GIVEN PASSAGE:
We will be making an announcement about the GBR headquarters in Derby soon, and we are working on the appointment of the chair of GBR, and would anticipate making an announcement about whom the chair of this organisation will be because it is important that they are in post in order to recruit the executive leadership of the organisation so we are ready to go when we get to the establishment of GBR towards the end of 2027.

Q284       Rebecca Smith: What has been the role of the Shadow Great British Railways team? It feels like it is gone very quiet; it did not get a huge amount of mention during the Bill Committee and has not been mentioned here much. Obviously she came before us 12 months ago but since then I have not really heard much.

Heidi Alexander: Laura Shoaf, who was appointed as the Shadow GBR chair, did a really important piece of work for us. We have now closed down Shadow GBR, but Laura has joined the board of the DFT Operator, the publicly owned holding company into which all the TOCs are transferred when they come into public ownership. It was important that she did a piece of work to bring the leaders of the rail industry together to start to understand shared priorities and to start to develop a really customer-focused culture. We have done that.

The industry is now focused on two primary performance measures: trains turning up within three minutes of the time when they should turn up, and looking at the number of last-minute cancellations. She brought people together in that convening role, but now her expertise on the board of DFTO is something that we are really pleased to still have.

GIVEN ENTRIES:
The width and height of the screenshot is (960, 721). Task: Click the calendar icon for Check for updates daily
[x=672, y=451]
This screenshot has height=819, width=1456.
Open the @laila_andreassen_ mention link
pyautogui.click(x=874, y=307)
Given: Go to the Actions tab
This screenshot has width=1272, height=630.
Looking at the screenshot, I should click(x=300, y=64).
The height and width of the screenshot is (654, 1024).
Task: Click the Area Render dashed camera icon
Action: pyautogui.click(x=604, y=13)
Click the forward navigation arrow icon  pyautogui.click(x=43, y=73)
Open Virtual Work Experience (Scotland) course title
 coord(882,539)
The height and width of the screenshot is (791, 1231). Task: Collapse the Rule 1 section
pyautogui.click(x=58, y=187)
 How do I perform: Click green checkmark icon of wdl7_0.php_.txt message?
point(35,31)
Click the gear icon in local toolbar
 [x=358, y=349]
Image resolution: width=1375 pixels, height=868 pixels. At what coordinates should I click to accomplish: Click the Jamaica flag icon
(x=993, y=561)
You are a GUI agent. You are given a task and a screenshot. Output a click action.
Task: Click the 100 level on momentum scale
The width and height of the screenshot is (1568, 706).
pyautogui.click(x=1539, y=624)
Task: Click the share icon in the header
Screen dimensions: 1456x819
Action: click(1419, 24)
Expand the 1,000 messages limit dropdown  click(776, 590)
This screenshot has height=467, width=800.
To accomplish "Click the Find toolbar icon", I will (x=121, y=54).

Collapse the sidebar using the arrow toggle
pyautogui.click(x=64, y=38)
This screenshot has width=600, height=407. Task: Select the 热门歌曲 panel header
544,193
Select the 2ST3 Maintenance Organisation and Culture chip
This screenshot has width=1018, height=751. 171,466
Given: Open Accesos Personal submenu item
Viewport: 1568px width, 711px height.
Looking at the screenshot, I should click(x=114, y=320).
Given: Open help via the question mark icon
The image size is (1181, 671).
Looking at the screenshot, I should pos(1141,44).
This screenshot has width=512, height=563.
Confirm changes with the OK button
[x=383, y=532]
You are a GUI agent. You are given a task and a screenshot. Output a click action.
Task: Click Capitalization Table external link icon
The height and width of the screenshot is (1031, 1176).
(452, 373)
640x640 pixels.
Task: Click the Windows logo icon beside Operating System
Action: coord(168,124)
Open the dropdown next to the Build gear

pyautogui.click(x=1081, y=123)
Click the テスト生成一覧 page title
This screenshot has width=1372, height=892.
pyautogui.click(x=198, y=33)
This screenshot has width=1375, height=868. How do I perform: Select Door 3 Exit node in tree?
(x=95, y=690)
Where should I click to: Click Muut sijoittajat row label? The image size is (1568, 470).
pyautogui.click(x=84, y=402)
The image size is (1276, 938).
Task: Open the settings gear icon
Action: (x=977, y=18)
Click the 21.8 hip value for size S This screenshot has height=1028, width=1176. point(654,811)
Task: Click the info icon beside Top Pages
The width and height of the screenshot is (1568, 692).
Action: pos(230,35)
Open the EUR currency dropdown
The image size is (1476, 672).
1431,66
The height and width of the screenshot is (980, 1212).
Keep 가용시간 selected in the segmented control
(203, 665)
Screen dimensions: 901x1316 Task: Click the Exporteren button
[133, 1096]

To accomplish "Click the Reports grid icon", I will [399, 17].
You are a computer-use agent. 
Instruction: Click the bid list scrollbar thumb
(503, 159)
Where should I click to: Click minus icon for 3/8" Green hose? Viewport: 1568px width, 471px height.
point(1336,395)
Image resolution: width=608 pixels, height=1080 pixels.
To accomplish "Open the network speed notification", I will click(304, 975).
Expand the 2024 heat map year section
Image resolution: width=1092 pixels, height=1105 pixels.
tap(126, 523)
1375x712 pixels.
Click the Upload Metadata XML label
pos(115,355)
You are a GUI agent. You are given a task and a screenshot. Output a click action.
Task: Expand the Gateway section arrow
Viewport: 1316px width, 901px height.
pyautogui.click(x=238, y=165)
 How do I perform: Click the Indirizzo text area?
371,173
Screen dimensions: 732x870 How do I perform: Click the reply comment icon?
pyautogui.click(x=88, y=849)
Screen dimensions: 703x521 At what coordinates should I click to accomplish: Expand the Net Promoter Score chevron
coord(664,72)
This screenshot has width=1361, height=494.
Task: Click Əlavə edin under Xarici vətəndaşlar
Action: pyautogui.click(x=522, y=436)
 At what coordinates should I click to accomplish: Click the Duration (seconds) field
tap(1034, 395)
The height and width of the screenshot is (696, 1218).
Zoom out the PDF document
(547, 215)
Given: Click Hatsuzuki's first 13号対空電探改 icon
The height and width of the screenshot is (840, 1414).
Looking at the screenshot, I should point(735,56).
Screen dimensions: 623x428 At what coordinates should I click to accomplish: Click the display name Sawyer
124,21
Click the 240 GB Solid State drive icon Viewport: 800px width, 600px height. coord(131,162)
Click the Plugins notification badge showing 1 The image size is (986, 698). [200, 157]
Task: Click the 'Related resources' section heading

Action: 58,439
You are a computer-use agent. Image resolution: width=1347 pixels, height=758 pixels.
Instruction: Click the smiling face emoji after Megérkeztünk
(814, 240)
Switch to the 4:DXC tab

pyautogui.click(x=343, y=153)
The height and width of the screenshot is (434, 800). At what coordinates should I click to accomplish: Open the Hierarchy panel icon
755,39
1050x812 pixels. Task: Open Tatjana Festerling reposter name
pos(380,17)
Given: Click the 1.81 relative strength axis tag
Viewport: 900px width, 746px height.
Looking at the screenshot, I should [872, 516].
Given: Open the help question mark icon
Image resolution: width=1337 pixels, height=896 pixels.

ACTIONS TO TAKE:
1. Reproduce the Great British Railways passage between "Q284       Rebecca Smith: What" and "really heard much.", inclusive.
2. According to the Great British Railways passage, why is it important to appoint the chair of GBR soon? Answer in one to three sentences.
The items are separate material, unrelated to the Great British Railways passage.

SOLUTIONS TO THE EXERCISE:
1.
Q284       Rebecca Smith: What has been the role of the Shadow Great British Railways team? It feels like it is gone very quiet; it did not get a huge amount of mention during the Bill Committee and has not been mentioned here much. Obviously she came before us 12 months ago but since then I have not really heard much.

2. The chair needs to be in post so they can recruit the organization's executive leadership. That way GBR will be ready to go when it is established toward the end of 2027.